Celebrating Holidays and Special Occasions: An Introduction
Which holidays do you look forward to most? Which ones do your kids? Holidays and special occasions—when they work well—bring families closer together. Even holidays that aren’t perfect can be transformed into ones that mean a lot to family members.
Did You Know?
- Families that celebrate holidays and special occasions are more likely to raise kids who have a strong sense of identity, are healthy, have close ties to family members, and succeed in school.1
- The more meaningful older teenagers and their parents felt their family rituals were, the more likely older teenagers were to have a strong sense of themselves and be able to handle the stresses of going to college freshman year.2
- One of the most dangerous threats to a family’s fabric is the cancellation of a holiday or celebration because of tension, trauma, or loss.3
- Experts worry that our busy lifestyles, geographic separation, and changing family structures (such as more blended and single-parent families) make it easy for families to stop celebrating special occasions and holidays.4
- Families that delegate the preparations for a family holiday are more likely to keep them going. In too many families, one female (typically between the ages of 40 and 59) does all the work.5
Building Developmental Assets in and with your children helps them feel supported during family celebrations and special occasions. Unfortunately, support is fragile for most young people. Less than half of all young people experience five out of the six support-category Developmental Assets.6 Meaningful holidays can help every family member feel a sense of importance, belonging, and support.

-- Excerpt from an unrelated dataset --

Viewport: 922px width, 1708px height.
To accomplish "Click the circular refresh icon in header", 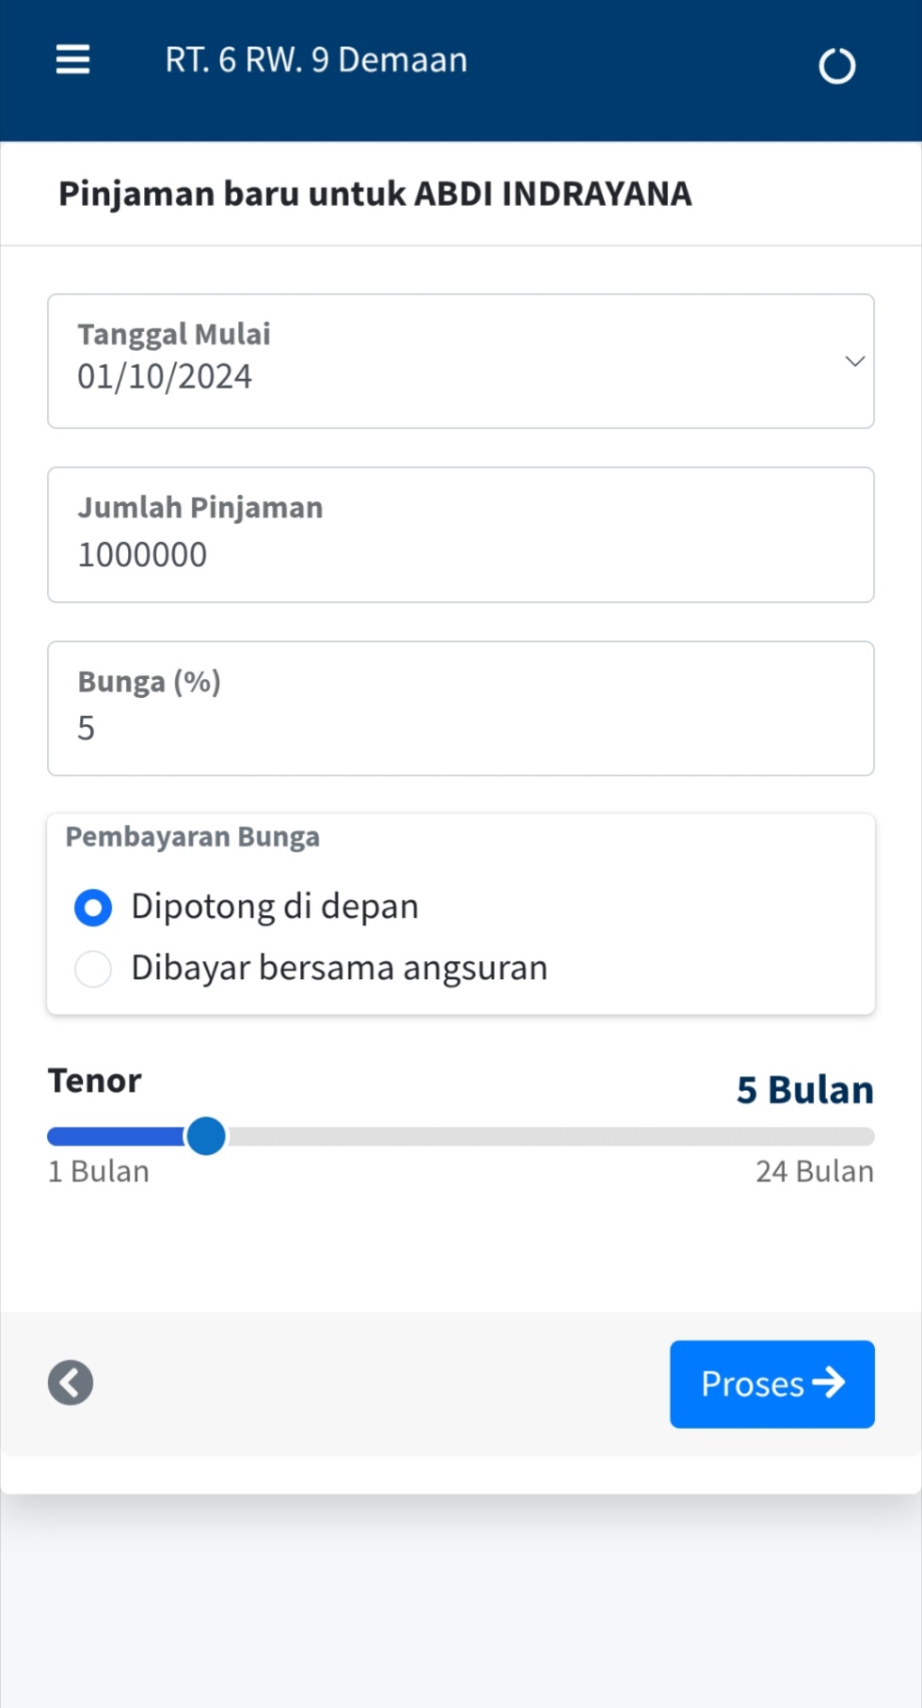I will pos(836,66).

1. Barbara Fiese and others, “A Review of 50 Years of Research on Naturally Occurring Family Routines and Rituals: Cause for Celebration?” Journal of Family Psychology 16, no. 4 (2002): 381-390.
2. Barbara Fiese, Family Routines and Rituals (New Haven, CT: Yale University Press, 2006), 97.

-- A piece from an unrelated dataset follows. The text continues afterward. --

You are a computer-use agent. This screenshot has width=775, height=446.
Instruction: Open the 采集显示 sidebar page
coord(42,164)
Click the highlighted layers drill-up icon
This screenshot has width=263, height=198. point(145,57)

3. Pauline Boss, Loss, Trauma, and Resilience: Therapeutic Work with Ambiguous Loss (New York: W.W. Norton, 2006), 192.
4. William Doherty, The Intentional Family: How to Build Family Ties in Our Modern World (Reading, Massachusetts: Addison-Wesley, 1997), 3-16.

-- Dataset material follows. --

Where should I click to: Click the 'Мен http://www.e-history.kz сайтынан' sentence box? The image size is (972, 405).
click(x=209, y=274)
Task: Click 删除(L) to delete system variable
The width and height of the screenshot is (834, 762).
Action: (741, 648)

5. Margaret Leach and Dawn Braithwaite, “A Binding Tie: Supportive Communication of Family Kinkeepers,” Journal of Applied Communication Research 24 (1996): 200-216.
6. Peter Benson, Peter Scales, Nancy Leffert, and Eugene Roehlkepartain, A Fragile Foundation: The State of Developmental Assets among American Youth (Minneapolis: Search Institute, 1999), 16-17.

The importance of family traditions is so valuable.